全商連からは、橋沢政實副会長、中山眞常任理事が出席、全国赤帽軽自動車運送協同組合連合会からは、石中清則赤帽首都圏理事長、長谷川伸一首都圏専務理事、嵯峨徹也事務局長が応対しました。
石中氏は「(赤帽は)宅配をやっている人は少ない。企業の貸切便や委託が中心なので、楽ではないがそこそこのレベルで仕事はできていると思う。軽貨物と共通するような問題はない」と述べました。
事業協同組合として独禁法の適用除外で統一運賃が認められていることや、一人親方労災保険の加入ができること、各種共済保険、開業資金融資などのメリットがあり、付帯作業や荷待ち時間も料金が得られるように環境づくりに取り組み、改善が図られてきていることを紹介し、「ひと世代前よりは変わってきているのではないか」と状況を説明。長谷川氏は「われわれは宅配を経験し過酷さを知っている。経験のない人が、目先の利益だけを考え、もうかると思うのではないか」と個人の黒ナンバーが増えている理由について述べました。

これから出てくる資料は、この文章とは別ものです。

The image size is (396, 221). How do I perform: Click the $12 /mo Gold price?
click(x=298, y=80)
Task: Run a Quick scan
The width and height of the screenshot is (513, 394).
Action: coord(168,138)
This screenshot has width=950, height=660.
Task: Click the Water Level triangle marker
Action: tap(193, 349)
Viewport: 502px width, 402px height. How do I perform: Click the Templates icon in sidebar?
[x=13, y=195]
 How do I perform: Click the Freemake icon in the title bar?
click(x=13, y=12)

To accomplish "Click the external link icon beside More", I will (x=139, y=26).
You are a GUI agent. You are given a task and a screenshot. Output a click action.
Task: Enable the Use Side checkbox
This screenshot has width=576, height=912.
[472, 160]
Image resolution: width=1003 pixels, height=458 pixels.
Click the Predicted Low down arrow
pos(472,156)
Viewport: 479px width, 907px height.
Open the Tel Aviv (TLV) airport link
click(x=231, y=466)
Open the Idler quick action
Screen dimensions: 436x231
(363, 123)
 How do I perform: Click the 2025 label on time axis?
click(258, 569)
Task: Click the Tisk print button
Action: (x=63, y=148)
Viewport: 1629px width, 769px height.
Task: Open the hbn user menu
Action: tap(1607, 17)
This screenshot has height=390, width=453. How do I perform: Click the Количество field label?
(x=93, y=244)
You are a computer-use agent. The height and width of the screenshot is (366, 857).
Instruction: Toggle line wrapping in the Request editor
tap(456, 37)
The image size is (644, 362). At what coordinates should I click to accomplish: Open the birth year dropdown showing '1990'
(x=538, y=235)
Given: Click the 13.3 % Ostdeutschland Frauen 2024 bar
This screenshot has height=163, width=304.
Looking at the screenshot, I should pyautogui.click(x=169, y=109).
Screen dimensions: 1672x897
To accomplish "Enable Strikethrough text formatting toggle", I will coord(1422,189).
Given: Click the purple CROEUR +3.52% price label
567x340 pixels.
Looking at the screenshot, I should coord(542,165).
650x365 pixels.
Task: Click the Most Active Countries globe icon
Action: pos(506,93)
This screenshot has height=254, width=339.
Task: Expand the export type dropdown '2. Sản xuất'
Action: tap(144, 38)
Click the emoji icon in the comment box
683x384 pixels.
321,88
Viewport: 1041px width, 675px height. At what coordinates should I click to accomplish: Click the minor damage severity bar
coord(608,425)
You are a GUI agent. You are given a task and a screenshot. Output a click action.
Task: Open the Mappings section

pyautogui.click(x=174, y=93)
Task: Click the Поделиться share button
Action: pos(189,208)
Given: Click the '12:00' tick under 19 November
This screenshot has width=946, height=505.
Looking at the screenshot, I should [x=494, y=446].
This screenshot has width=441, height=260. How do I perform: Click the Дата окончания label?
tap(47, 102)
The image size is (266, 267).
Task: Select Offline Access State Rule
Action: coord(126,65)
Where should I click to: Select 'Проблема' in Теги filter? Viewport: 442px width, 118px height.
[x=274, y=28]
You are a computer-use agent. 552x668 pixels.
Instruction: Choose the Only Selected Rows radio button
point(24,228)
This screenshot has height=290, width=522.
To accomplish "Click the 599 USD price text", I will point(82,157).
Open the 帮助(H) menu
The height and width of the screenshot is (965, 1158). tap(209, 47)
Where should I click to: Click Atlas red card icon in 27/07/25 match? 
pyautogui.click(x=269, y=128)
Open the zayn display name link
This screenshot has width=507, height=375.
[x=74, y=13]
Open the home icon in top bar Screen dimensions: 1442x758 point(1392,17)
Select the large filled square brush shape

業界としての課題については、「軽貨物の個人事業者は労災に入っていないし年金もない。けがも弁当も自分もちなどの劣悪な状況にあるので、これの改善が求められる」と訴え。また、「いつの間にかアマゾンの送料無料が一人歩きし、サービスの向上にはコストが比例するという当たり前のことが後景に押しやられてきているように思う。消費者にも意識改革をしてもらうことが必要ではないか」と指摘しました。
橋沢副会長は「業界の課題の解決に向け、今後も引き続き意見交換をしていきたい」と結びました。